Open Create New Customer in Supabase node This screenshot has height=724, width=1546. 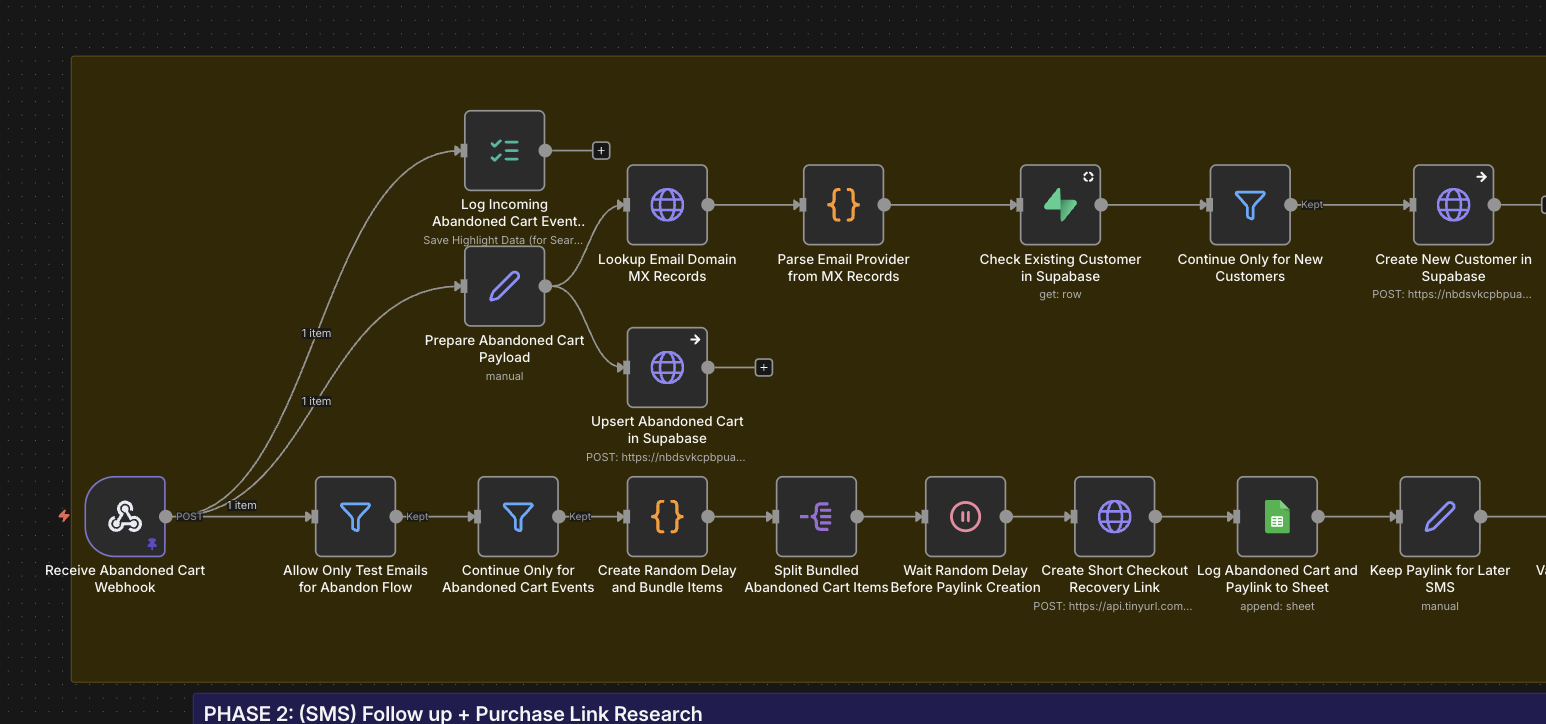pos(1453,205)
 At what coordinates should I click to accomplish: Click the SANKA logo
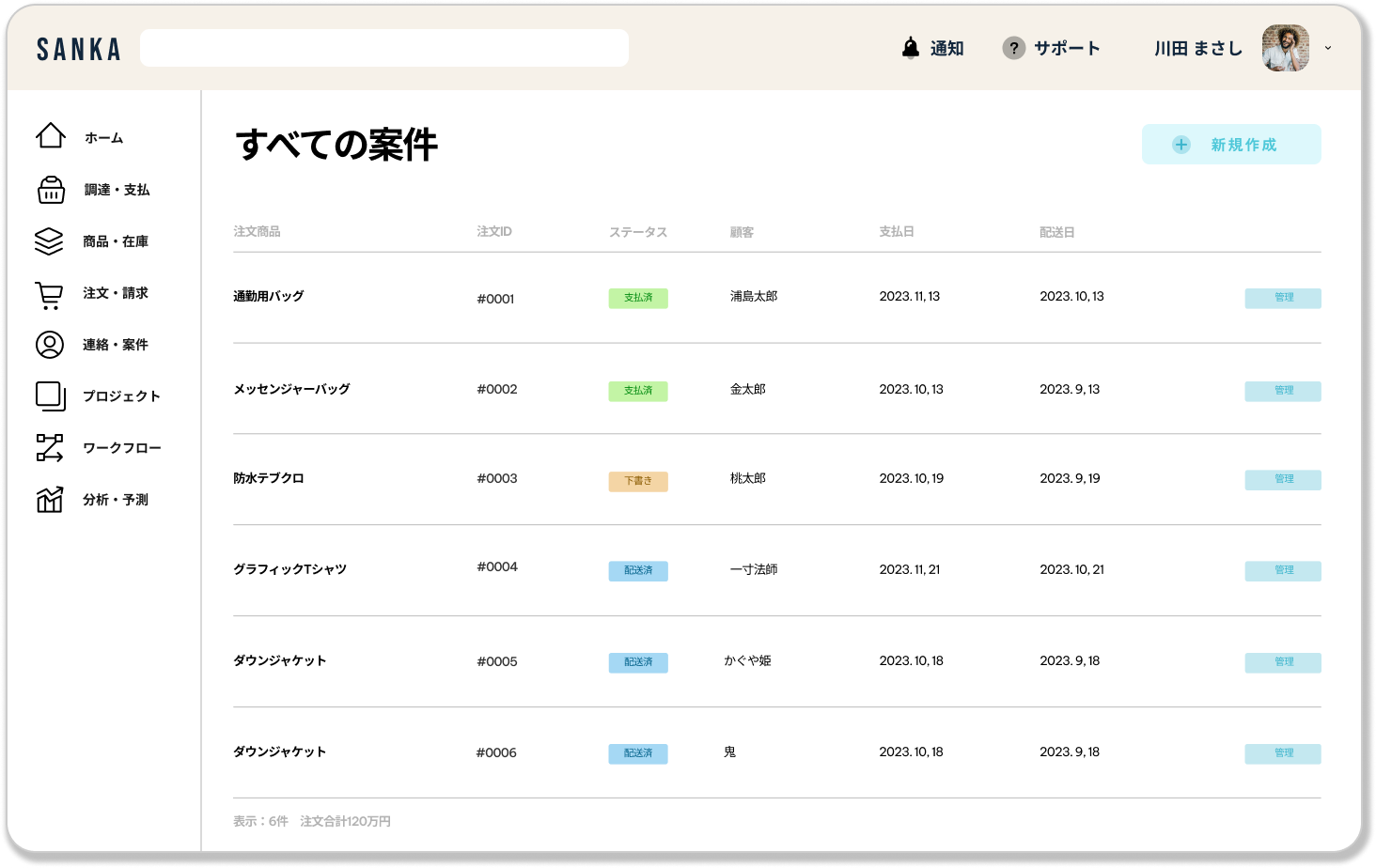pos(79,50)
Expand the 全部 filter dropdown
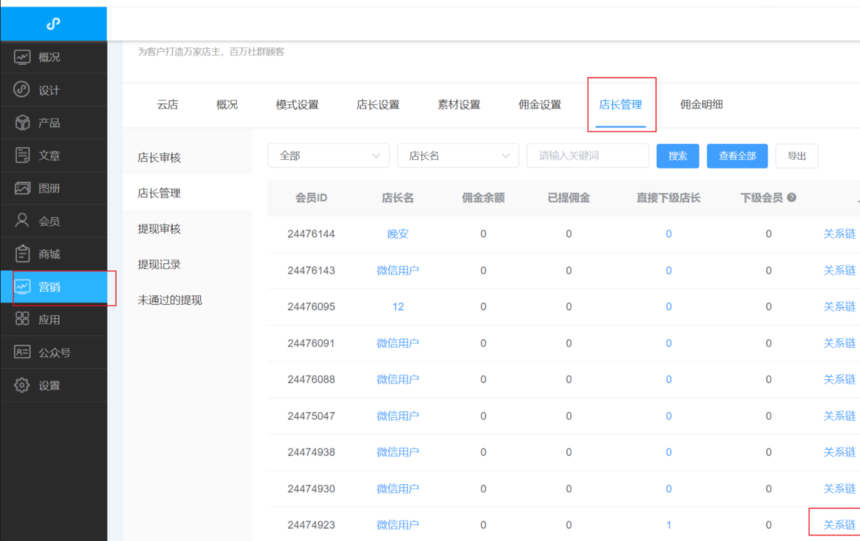Image resolution: width=860 pixels, height=541 pixels. click(328, 156)
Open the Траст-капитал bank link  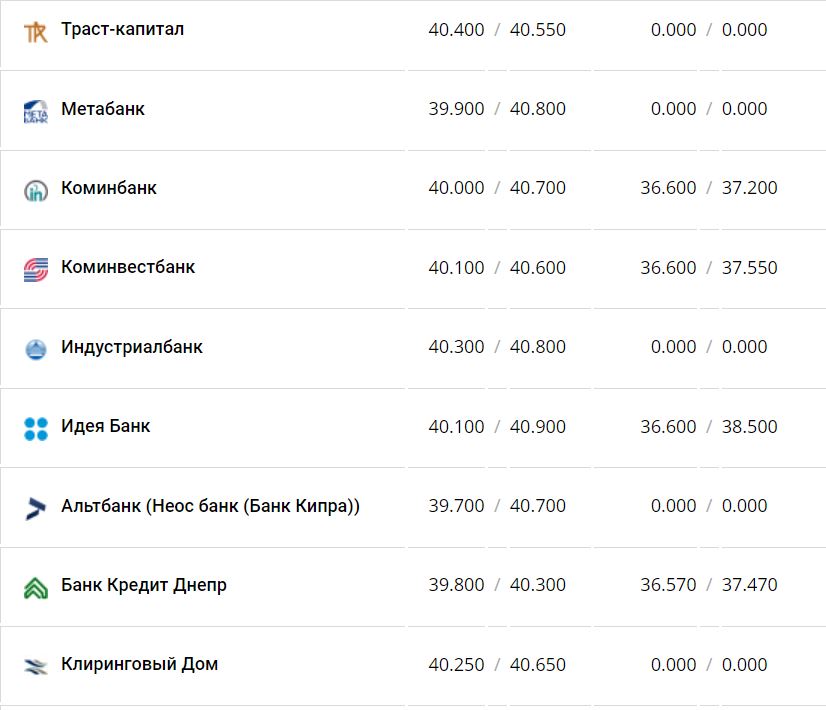coord(122,29)
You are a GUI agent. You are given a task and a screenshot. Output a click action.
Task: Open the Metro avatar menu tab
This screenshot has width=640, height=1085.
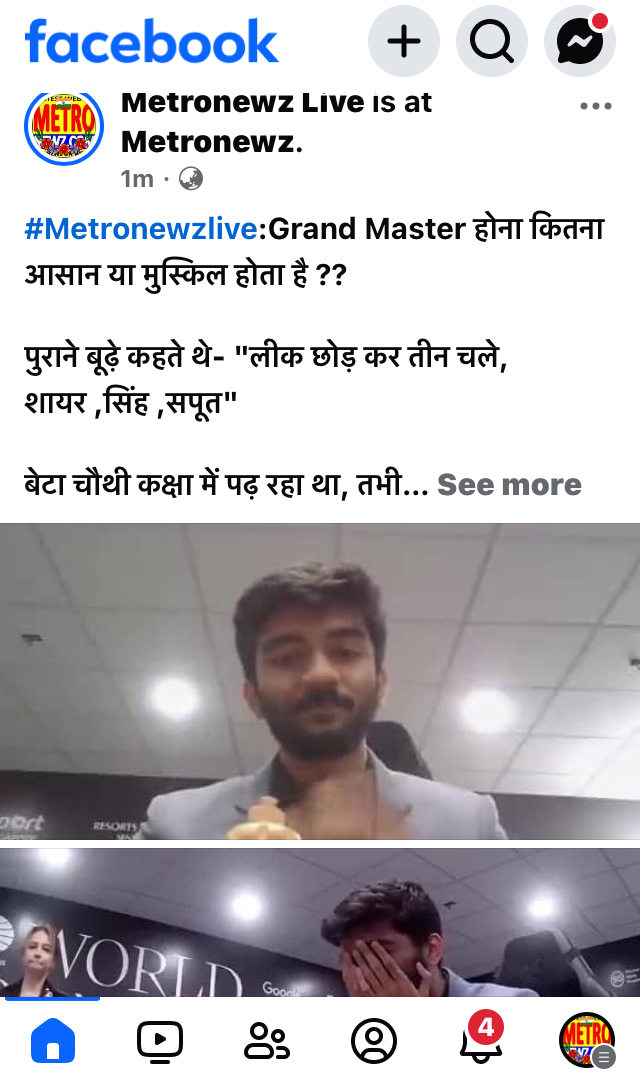587,1040
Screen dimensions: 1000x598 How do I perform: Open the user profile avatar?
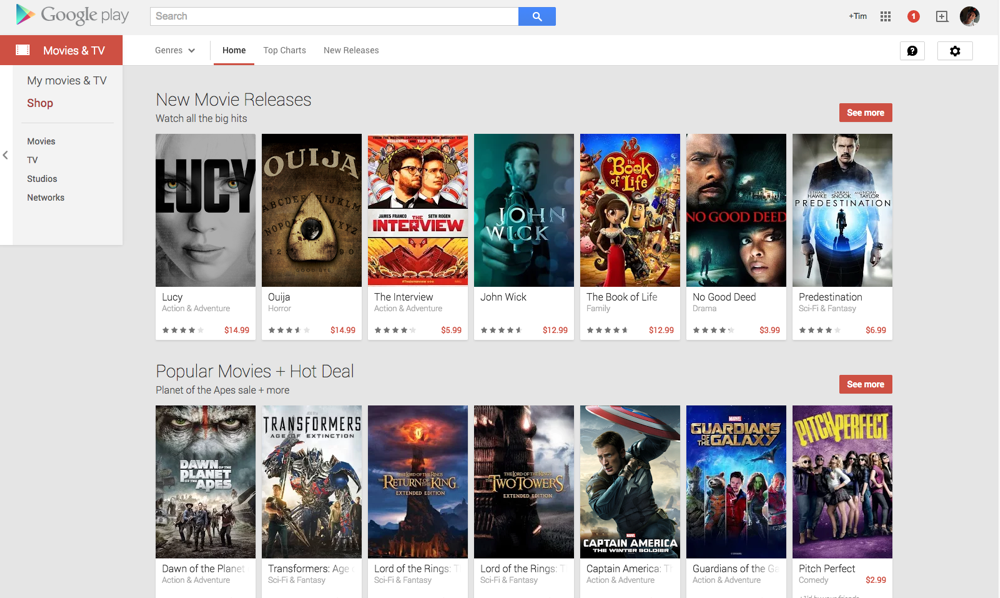pos(969,16)
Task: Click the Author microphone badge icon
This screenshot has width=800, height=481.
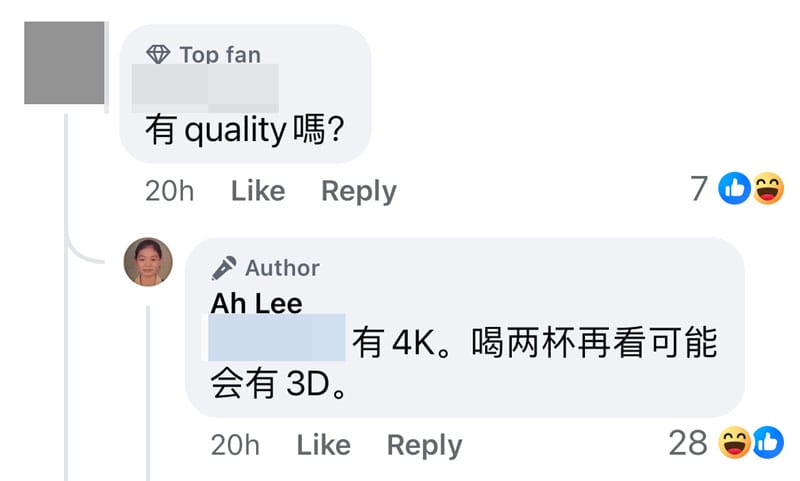Action: click(x=223, y=268)
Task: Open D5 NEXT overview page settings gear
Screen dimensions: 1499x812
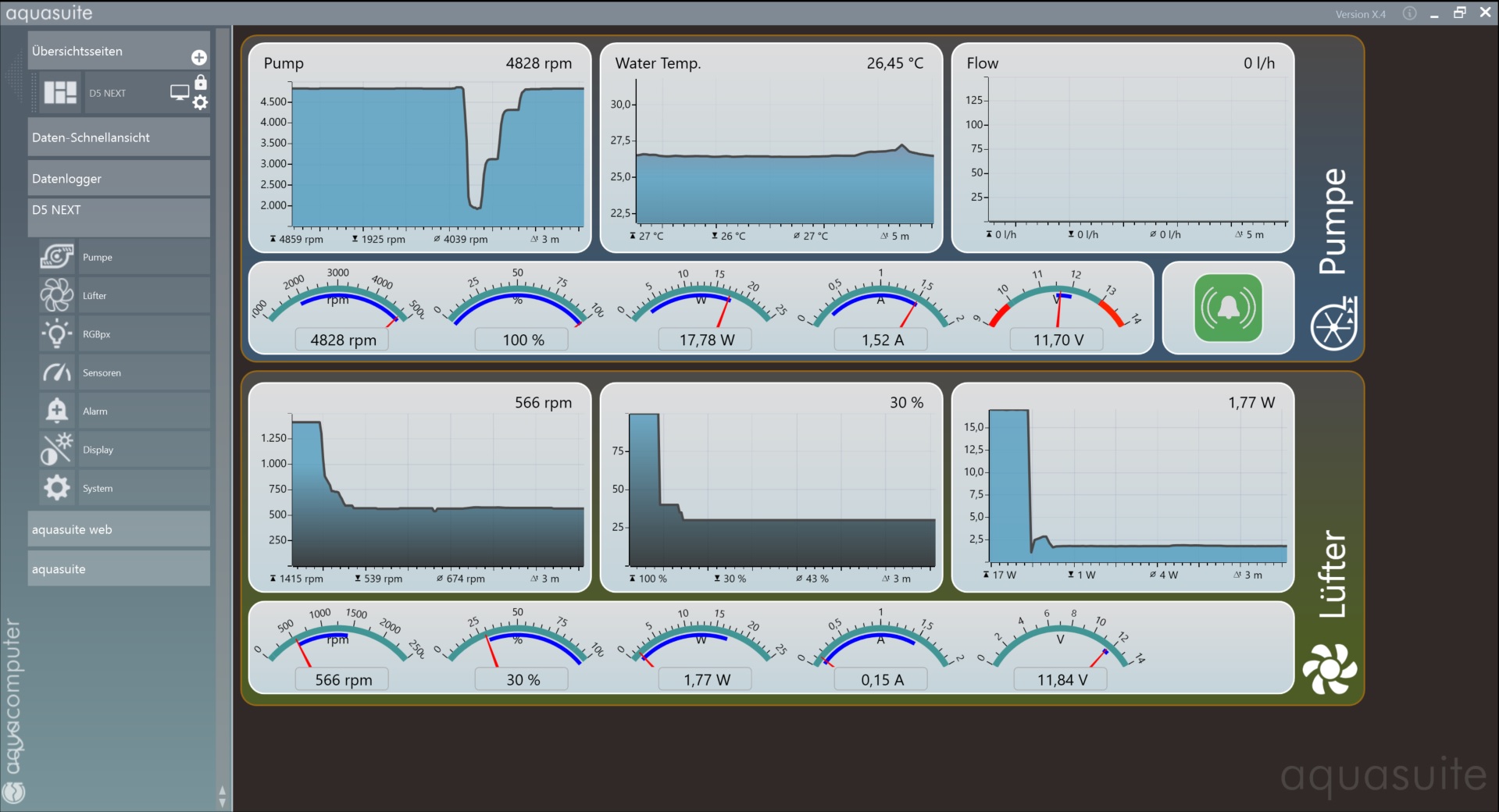Action: click(x=201, y=102)
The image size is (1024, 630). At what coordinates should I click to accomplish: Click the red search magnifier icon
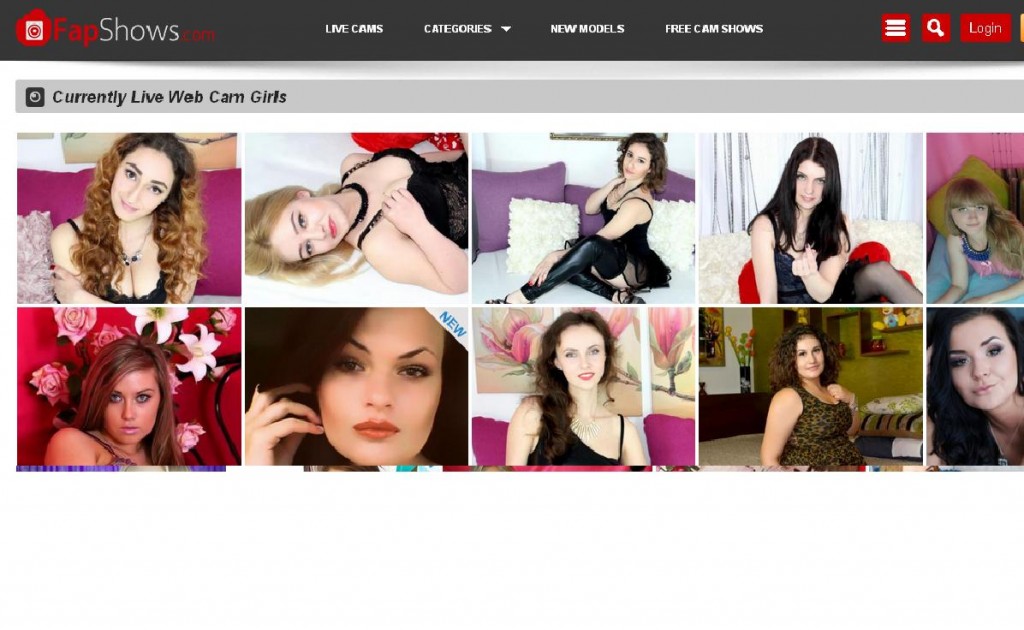[935, 28]
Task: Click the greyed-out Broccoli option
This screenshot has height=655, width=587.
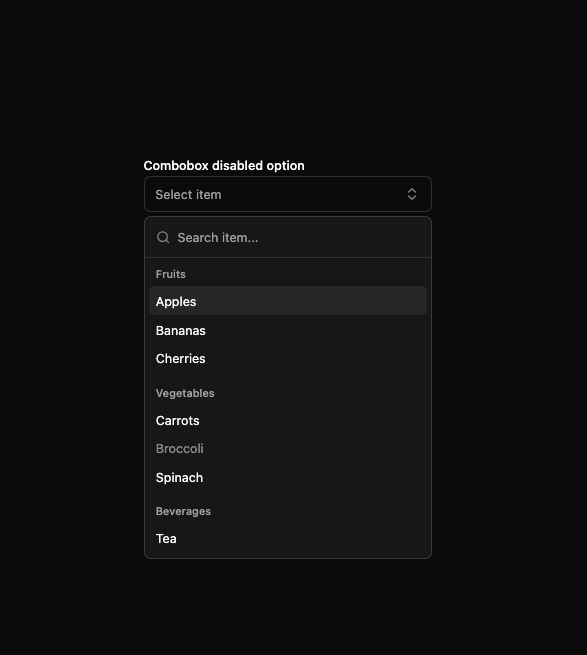Action: coord(287,449)
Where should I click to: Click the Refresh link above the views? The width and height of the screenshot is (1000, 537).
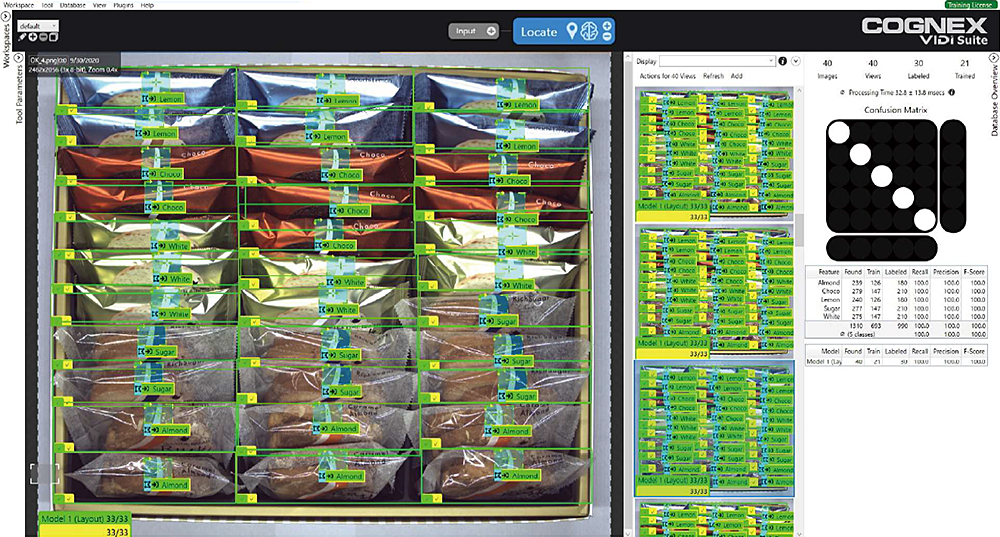click(713, 76)
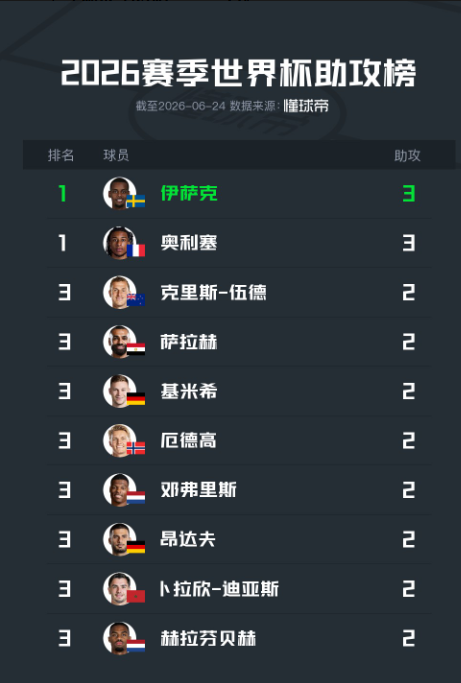The height and width of the screenshot is (683, 461).
Task: Click the 2026赛季世界杯助攻榜 title
Action: [238, 72]
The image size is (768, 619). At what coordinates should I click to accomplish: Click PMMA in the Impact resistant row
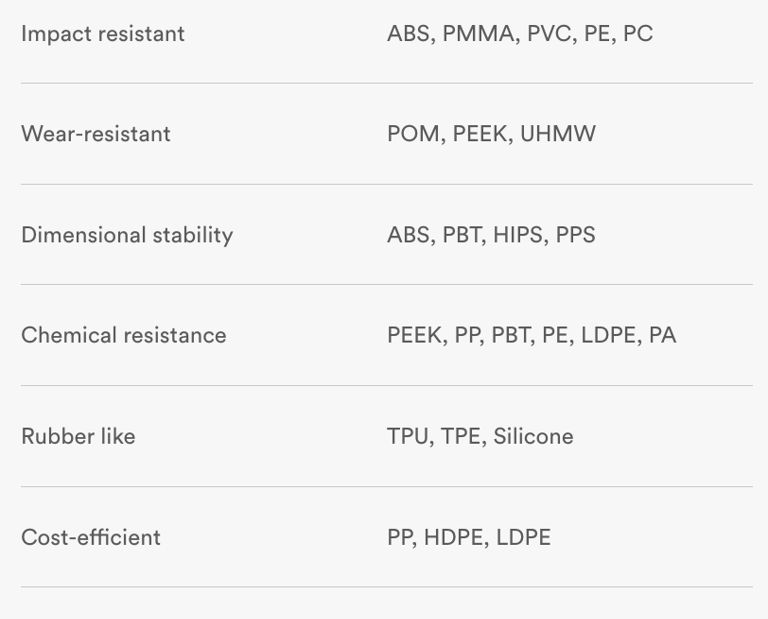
================
DIRECTIONS: From the records above, copy only the lines running from the line holding "Screen dimensions: 1000x598" through the line holding "Task: Click the greyed-out Broccoli option", with no pictures.

EXERCISE OUTPUT:
Screen dimensions: 1000x598 How do I perform: Open the user profile avatar?
pos(969,16)
Task: Click the Author microphone badge icon
This screenshot has width=800, height=481.
Action: click(x=223, y=268)
Task: Open D5 NEXT overview page settings gear
Screen dimensions: 1499x812
Action: click(x=201, y=102)
The image size is (1024, 630). At what coordinates should I click to accomplish: Click the red search magnifier icon
[935, 28]
Task: Click the greyed-out Broccoli option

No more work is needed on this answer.